The thread that runs from the takeover bid to 5% defense spending

The day after tomorrow, when the Minister of Economy, Carlos Cuerpo, announces his decision on BBVA's takeover bid for Sabadell, Carlos Torres, the president of the Basque bank, will be able to assess whether announcing his operation three days before the crucial election day on which, after a long journey through the wilderness of more than thirteen years, the Socialists hoped to regain the presidency of the Generalitat for Salvador Illa, has had any consequences.
For the PSC and PSOE, it was the reward for a policy of normalization in relations with Catalonia implemented by Pedro Sánchez from the central government, first with pardons and then with amnesty, and thanks to which he was able to form a government after the last elections in July 2023. An objective so precious that it could well be worth a conviction for the operation.
The timing of the takeover bid, ignoring the political context, hopelessly politicized the bold financial assault that was being launched. The government's next decision will be both economic and political in nature, and the latter will allow us to accurately gauge the state of the government's mood after the deep moral and governability chasm opened by the Santos Cerdán affair . Logic suggests that Sánchez will try to finish the job and make it clear that he remains attentive to the demands of the Catalan political elite regarding the takeover bid. The answer will be on Tuesday.
A preliminary indicator, in this case not domestic but related to international relations, was the letter sent by the Prime Minister to NATO Secretary General Mark Rutte, informing him that Spain rules out increasing its defense spending to 5% of GDP, as proposed by that military organization. Strictly speaking, the proposal arrived before US President Donald Trump took office, and European partners have merely accepted it, almost servilely.
Pedro Sánchez and Donald Trump at a meeting in 2019
LVIt doesn't sound like a letter from someone who's thrown in the towel and plans to leave the stage for a restroom exit. It's no joke to say no to the emperor so directly and explicitly.
An inextricable umbilical cord always connects national and international politics. What is done in one has a coherent counterpart in the other. Sánchez's political survival currently requires a firm rejection of the US and NATO militarist agenda. It is a necessary condition for the survival of the parliamentary majority on which the Sánchez government relies. It also requires pressure on his most reluctant left-wing partners. Even those on the right, Junts and PNV, may accept this course of action, which they do not particularly share, without considering it a red line to maintain their support and rule out any possibility of joining a possible vote of no confidence by the PP.
The debate over defense spending won't end with a letter to NATO; a tough battle lies ahead.The problem is that the US isn't comfortable to face.
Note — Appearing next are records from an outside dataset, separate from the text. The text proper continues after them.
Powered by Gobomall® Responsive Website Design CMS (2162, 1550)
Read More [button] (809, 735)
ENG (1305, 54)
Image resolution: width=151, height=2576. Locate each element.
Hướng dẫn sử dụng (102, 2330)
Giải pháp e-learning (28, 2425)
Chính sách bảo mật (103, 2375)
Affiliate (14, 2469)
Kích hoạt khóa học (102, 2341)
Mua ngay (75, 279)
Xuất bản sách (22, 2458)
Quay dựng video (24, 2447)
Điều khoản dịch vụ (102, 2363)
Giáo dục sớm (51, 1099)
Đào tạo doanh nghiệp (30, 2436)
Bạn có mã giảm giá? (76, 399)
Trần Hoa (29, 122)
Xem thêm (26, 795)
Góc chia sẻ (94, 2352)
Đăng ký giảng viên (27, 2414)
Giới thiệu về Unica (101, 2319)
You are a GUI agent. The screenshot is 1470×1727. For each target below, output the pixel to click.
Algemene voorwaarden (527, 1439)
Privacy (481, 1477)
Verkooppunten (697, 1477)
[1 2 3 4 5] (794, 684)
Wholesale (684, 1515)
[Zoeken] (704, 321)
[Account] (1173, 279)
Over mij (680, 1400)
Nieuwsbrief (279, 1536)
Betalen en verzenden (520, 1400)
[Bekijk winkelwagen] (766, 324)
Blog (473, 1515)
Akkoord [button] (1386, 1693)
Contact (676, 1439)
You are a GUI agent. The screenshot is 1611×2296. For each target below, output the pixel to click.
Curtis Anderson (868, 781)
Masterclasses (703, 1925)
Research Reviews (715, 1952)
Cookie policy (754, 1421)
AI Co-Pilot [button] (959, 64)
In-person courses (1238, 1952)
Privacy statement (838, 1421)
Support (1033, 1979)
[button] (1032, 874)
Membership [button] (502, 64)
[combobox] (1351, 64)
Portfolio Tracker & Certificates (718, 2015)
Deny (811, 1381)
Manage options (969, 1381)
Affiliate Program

The very speed with which most European allies have agreed to pay the price at the first opportunity indicates the extent to which they consider it convenient to align themselves with Trump and avoid trouble. Also, thinking that it might help them cheer up their ailing economies, military Keynesianism.
In the case of Spain, things are even more complicated. It is one of the countries most closely associated with the US after World War II; far from the level of Germany, obviously, but we must not forget that the survival of the Franco dictatorship was largely due to the alliance with our American friend. In this way, long before joining NATO, Spain was part of the global logistical and military deployment of the US army: the bases.
The United States engineered the integration of the Spanish economy into the global economy through the 1959 Stabilization Plan, mimeographed in the Washington offices of the State Department. Thanks to this program, designed for a world structured around US interests, the Spanish economy experienced its frantic growth during the 1960s and 1970s; it also explains many of the current flaws and limitations of the Spanish model.
Since then, the presence and influence of the United States have been very present in Spanish politics. The line pioneered by Francisco Franco, partially followed by Felipe González, took another spectacular leap forward with José María Aznar and his alignment with George W. Bush's Iraq war.
It is difficult to overstate the levers of influence and power of the United States in Spain.It's difficult to overstate the levers of US intervention in Spain. From the training of senior military and intelligence officers to the presence of multinational corporations and the supply of weapons and defense systems. Opposing the US also augurs isolation in Europe.
And so it's hard to believe that the 5% issue can be settled with a simple letter to the NATO Secretary General. It's more reasonable to think that we're at the dawn of a dispute that begins with a discussion about military spending percentages and could jeopardize the government's foreign policy if more or less explicit and public means of agreement between the two sides aren't found.
For Sánchez, under the current political conditions in Spain, it is impossible to accept the NATO proposal. It would be tantamount to calling elections or resigning. To the extent that the PSOE Secretary General believes it makes sense, and has a reasonable chance, of remaining at the head of the government, he should rule out the arms program.
And in the process, he more clearly sculpts his profile as a politician who thrives on adversity and combat and who opposes the interests of the powerful.